L’internationalisme libérateur, aujourd’hui comme hier

La mémoire de Jean Sénac doit beaucoup à la fidélité sans faille d’une poignée d’amis historiques, français et algériens, et ses œuvres ont continué à paraître d’un côté comme de l’autre de la Méditerranée. Le livre contient d’ailleurs un grand nombre d’hommages et des témoignages de ces amis, avant de se terminer par un recueil de poèmes inédits.

Les éditions Terrasses se situent dans la continuité de cette fidélité, avec une ligne éditoriale voulue postcoloniale et internationaliste, en republiant, après Juste au-dessus du silence de la poétesse Anna Gréki, Le soleil sous les armes.
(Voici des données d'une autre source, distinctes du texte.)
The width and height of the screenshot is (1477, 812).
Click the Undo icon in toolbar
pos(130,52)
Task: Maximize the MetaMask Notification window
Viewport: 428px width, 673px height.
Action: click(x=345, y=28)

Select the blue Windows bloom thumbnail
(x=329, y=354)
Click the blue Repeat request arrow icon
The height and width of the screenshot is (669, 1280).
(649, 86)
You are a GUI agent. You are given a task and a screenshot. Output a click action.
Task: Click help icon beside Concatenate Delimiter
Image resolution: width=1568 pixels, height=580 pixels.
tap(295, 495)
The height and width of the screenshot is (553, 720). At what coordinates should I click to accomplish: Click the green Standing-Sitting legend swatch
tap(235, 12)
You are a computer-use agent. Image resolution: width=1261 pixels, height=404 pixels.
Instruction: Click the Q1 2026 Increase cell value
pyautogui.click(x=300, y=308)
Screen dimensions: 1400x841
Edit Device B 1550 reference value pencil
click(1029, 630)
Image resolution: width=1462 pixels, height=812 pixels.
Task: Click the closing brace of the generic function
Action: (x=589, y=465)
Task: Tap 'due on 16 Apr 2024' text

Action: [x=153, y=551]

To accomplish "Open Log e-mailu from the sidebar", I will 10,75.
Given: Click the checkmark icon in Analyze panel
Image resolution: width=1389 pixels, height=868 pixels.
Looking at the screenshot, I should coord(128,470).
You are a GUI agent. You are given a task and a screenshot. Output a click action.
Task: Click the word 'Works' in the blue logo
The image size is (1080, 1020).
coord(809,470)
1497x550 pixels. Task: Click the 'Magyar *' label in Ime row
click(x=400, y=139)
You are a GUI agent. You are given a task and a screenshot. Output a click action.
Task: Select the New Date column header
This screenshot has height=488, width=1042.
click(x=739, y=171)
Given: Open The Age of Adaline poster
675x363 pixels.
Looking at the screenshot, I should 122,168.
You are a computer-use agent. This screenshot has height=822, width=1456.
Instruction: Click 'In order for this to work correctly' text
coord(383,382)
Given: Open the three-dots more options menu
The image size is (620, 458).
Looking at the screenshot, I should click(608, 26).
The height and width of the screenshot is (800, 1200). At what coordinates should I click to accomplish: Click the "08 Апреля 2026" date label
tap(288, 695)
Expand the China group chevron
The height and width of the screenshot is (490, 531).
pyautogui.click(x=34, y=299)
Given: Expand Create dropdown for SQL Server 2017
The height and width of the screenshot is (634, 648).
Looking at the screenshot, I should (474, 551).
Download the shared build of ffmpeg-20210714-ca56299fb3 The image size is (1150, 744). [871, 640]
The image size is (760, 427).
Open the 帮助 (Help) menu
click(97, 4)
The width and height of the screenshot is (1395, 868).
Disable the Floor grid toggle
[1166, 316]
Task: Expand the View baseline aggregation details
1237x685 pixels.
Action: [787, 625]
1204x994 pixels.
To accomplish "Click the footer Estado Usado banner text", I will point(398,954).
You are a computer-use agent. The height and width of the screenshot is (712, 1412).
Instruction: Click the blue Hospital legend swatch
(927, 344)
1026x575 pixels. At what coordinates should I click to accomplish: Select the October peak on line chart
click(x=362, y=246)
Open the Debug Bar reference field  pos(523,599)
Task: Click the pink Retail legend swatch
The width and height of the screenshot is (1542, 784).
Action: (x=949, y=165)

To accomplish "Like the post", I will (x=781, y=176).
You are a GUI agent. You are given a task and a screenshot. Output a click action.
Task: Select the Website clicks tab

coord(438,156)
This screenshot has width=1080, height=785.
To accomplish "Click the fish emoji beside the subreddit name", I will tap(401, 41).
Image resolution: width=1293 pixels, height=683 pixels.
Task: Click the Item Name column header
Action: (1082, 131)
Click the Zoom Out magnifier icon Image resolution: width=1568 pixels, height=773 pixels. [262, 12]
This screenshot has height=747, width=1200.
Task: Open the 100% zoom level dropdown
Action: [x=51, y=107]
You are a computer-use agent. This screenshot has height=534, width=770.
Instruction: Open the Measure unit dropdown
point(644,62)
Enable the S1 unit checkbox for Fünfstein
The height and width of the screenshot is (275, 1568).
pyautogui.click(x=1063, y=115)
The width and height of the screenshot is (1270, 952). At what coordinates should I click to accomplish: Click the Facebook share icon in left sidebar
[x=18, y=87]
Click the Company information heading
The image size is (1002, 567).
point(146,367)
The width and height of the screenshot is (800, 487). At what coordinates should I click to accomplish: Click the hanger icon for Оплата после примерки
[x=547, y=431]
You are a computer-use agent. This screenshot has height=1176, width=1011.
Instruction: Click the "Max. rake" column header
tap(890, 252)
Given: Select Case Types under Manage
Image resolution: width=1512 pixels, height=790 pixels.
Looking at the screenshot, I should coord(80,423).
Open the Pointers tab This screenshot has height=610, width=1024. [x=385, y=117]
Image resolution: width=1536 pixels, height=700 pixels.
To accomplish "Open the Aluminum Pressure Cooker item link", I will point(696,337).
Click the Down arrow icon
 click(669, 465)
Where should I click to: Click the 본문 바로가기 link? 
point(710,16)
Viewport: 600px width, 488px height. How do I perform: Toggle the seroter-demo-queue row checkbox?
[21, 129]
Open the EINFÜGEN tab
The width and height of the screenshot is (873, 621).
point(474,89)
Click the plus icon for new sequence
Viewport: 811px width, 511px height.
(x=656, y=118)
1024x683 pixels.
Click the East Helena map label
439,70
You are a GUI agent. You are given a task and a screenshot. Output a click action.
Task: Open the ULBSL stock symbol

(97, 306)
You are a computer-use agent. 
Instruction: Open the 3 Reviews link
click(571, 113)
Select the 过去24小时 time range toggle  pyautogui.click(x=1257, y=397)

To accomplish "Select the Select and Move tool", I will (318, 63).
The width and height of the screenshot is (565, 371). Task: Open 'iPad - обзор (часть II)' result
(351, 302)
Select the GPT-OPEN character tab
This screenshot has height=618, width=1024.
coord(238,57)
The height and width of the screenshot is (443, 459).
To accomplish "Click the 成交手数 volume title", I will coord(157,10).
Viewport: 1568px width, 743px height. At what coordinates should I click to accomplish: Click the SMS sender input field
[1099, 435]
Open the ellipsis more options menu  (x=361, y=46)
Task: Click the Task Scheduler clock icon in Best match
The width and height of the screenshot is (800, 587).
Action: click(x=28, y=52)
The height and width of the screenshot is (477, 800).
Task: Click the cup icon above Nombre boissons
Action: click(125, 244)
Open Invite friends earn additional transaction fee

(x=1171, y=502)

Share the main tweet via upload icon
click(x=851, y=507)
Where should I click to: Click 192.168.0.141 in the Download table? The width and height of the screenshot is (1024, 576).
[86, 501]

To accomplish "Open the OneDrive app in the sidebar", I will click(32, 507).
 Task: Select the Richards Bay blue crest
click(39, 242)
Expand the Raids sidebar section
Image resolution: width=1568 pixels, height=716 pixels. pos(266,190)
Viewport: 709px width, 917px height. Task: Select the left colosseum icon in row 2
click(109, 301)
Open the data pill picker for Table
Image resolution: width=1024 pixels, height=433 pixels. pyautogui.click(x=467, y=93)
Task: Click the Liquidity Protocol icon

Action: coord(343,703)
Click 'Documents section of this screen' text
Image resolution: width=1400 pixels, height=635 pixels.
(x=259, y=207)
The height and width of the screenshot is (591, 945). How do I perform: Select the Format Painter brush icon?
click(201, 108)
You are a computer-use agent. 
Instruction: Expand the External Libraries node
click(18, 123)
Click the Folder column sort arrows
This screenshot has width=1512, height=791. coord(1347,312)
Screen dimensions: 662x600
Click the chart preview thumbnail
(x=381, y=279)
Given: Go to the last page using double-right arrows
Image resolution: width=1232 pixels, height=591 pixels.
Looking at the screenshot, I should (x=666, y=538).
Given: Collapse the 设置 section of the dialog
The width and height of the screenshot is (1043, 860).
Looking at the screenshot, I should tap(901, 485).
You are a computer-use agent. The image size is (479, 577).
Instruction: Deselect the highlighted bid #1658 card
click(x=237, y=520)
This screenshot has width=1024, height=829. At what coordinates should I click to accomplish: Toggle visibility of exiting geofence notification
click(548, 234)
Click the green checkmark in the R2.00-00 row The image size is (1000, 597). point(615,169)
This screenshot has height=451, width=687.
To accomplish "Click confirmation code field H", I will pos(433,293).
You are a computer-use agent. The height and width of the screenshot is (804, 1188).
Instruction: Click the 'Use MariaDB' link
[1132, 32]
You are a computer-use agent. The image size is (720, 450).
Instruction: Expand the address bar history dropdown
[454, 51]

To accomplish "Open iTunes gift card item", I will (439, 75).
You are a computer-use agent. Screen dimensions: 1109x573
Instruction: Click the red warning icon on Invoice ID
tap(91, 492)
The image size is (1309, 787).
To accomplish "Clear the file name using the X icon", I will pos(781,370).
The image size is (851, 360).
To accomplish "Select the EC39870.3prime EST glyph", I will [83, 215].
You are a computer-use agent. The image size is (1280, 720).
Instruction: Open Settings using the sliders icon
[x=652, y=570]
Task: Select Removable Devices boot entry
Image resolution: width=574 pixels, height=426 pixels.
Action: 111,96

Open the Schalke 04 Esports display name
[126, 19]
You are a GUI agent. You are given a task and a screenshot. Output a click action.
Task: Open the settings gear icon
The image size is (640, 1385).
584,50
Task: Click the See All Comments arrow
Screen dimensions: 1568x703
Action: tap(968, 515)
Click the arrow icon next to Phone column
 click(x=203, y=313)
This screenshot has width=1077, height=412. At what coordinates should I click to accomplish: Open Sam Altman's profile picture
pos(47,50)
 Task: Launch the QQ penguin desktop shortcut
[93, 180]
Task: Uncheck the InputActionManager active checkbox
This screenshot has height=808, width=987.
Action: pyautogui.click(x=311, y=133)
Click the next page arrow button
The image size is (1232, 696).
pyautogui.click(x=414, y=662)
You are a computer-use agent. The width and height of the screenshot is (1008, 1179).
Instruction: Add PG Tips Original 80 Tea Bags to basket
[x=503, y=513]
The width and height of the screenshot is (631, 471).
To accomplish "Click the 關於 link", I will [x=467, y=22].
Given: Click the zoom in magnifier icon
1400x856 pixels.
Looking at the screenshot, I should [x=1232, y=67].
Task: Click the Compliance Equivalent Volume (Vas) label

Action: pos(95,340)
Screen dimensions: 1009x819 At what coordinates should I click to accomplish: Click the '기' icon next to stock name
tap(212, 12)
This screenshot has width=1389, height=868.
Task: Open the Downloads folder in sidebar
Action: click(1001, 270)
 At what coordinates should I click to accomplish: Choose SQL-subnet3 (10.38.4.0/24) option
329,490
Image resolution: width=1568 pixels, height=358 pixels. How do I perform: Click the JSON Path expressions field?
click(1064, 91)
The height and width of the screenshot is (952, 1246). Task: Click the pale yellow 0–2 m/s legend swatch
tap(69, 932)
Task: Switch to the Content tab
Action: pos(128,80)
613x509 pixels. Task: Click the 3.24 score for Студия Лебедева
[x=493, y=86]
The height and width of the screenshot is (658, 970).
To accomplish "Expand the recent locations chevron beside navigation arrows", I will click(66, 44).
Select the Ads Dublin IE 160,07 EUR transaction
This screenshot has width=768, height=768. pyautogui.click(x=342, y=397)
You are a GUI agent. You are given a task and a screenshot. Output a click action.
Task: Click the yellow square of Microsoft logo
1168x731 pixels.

Leur ambition est de faire renaître ce carrefour culturel et politique de la Méditerranée imaginé juste avant le début de la guerre de libération nationale algérienne par la revue du même nom, fondée parle poète en 1953 et dont l’unique numéro proposait alors des ponts entre écrivain. e. s engagé. e. s des deux rives de la Méditerranée pour « soutenir un internationalisme libérateur porté par la poésie et la prose ».

La note des éditeurs, qui se présentent comme un mystérieux « collectif informel », répond d’avance – et de façon plutôt convaincante — à la question de l’actualité de l’œuvre de Jean Sénac :

Les pistes critiques tout autant que poétiques qui naissent à l’écrit dans ce Soleil sous les armes doivent continuer à être explorées pour accompagner les théorisations de la littérature en Algérie, permettant par ricochet de déconstruire un peu les remparts fumeux de la langue française ici et dans le monde. Comment en effet ne pas s’inspirer des concepts de « littérature de graphie française » ou de « littérature de transition » en acceptant qu’une telle force théorique ait été pensée et développée ailleurs qu’en France, alors qu’elle nous concerne aussi de ce côté-ci de la Méditerranée ?

1Albert Camus reçoit le prix Nobel de littérature en 1957, soit l’année de publication du Soleil sous les armes. C’est lors d’une conférence donnée à cette occasion devant les étudiants à Stockholm qu’il prononce la phrase célèbre : «  Je crois à la justice, mais je défendrai ma mère avant la justice  » qui lui vaudra une rupture définitive avec Sénac et Kateb Yacine.

2«  Note des éditeurs  ».

3Chants berbères de Kabylie, Tunis, 1939 (Charlot ed., 1946).

4Hamid Nocer-Kodja, «  Jean Sénac, du poète obscur au poète solaire  », in Le soleil fraternel : Jean Sénac et la nouvelle poésie algérienne d’expression française : actes des Rencontres méditerranéennes, janvier 1999.